O enclave passa por uma crise humanitária muito
grave, na qual dezenas de milhares de pessoas se encontram sem água potável e
acesso à comida. Cerca de 85% da população de Gaza, 2,3 milhões de pessoas,
tiveram de fugir de casa por culpa da guerra.
As autoridades palestinas estimam que até o momento
o conflito deixou mais de 21,3 mil mortos e mais de 55.2 mil feridos na região,
desde o início do conflito, em 7 de outubro, quando o grupo palestino Hamas fez
um ataque surpresa contra Israel causando a morte de mais de 1,2 mil pessoas e
deixando cerca de 5,5 mil feridos e capturando cerca de 240 reféns.
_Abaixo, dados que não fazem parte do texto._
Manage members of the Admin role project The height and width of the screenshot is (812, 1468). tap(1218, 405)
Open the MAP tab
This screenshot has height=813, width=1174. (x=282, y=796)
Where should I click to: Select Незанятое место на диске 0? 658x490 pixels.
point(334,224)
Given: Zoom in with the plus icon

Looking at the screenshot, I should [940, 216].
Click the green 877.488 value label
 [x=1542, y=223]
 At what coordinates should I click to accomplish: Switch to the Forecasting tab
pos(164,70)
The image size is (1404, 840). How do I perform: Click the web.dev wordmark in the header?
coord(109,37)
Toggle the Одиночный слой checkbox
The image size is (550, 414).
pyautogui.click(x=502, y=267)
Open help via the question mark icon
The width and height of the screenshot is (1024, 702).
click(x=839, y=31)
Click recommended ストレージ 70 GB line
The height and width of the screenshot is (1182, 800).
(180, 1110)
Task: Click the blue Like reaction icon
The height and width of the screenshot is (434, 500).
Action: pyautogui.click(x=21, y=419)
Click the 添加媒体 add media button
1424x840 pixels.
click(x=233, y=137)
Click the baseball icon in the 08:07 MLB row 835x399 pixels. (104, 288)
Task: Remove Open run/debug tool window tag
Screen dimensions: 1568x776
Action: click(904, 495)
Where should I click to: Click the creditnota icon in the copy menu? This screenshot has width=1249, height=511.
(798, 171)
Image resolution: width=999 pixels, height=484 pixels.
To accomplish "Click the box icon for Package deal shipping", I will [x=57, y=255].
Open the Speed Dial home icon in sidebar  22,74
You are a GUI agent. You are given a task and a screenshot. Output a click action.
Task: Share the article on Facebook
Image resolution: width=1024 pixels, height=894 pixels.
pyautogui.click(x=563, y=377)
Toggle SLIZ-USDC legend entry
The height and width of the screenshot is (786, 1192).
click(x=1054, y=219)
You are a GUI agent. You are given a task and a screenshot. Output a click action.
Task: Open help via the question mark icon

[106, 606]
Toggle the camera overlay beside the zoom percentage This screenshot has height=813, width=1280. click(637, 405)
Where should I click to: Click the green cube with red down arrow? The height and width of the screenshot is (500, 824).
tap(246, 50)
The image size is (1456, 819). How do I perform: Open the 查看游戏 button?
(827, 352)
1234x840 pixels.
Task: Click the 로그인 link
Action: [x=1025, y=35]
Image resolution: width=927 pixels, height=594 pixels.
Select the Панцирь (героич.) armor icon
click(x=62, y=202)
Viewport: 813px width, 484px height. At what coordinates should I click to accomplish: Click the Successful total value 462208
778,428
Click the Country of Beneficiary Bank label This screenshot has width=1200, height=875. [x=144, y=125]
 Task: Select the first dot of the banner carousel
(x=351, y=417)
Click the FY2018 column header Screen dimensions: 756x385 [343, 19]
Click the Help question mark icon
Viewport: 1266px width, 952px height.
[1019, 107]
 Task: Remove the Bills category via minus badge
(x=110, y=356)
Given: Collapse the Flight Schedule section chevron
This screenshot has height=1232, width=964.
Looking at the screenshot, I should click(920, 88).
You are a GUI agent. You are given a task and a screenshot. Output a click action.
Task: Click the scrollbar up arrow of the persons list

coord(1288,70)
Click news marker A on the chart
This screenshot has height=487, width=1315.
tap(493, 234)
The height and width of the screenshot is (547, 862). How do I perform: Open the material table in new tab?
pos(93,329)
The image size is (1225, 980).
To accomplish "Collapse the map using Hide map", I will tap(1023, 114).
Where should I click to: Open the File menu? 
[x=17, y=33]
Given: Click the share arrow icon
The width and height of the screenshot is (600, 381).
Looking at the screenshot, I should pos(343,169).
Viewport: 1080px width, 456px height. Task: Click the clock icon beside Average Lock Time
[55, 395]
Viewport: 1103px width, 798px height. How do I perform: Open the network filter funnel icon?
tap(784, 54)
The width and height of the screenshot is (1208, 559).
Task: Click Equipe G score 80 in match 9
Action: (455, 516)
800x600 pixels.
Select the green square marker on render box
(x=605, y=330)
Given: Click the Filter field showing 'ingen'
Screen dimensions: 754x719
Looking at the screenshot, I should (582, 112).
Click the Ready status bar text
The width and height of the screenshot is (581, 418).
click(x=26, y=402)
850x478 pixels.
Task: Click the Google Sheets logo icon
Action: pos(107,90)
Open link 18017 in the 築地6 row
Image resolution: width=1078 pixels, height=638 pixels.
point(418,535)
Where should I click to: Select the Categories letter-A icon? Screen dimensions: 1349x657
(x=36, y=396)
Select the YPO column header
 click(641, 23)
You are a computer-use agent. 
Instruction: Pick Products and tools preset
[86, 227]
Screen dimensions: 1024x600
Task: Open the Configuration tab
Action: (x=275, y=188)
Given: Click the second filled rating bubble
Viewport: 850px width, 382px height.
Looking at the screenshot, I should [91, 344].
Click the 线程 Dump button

Em resposta, Israel declarou guerra ao Hamas e
iniciou ataques massivos a instalações em Gaza, incluindo instalações civis, e
realizou bloqueio total ao enclave palestino, cortando o fornecimento de água,
alimentos, medicamentos, eletricidade e combustível. Em 27 de Outubro, Israel
lançou uma incursão terrestre em grande escala na Faixa de Gaza.
O número de soldados israelenses mortos desde o
início da operação terrestre contra o Hamas na Faixa de Gaza atingiu 97 na
primeira semana de dezembro. Na semana passada, as Forças de Defesa de Israel
(FDI) anunciaram ter perdido dez soldados em um único dia.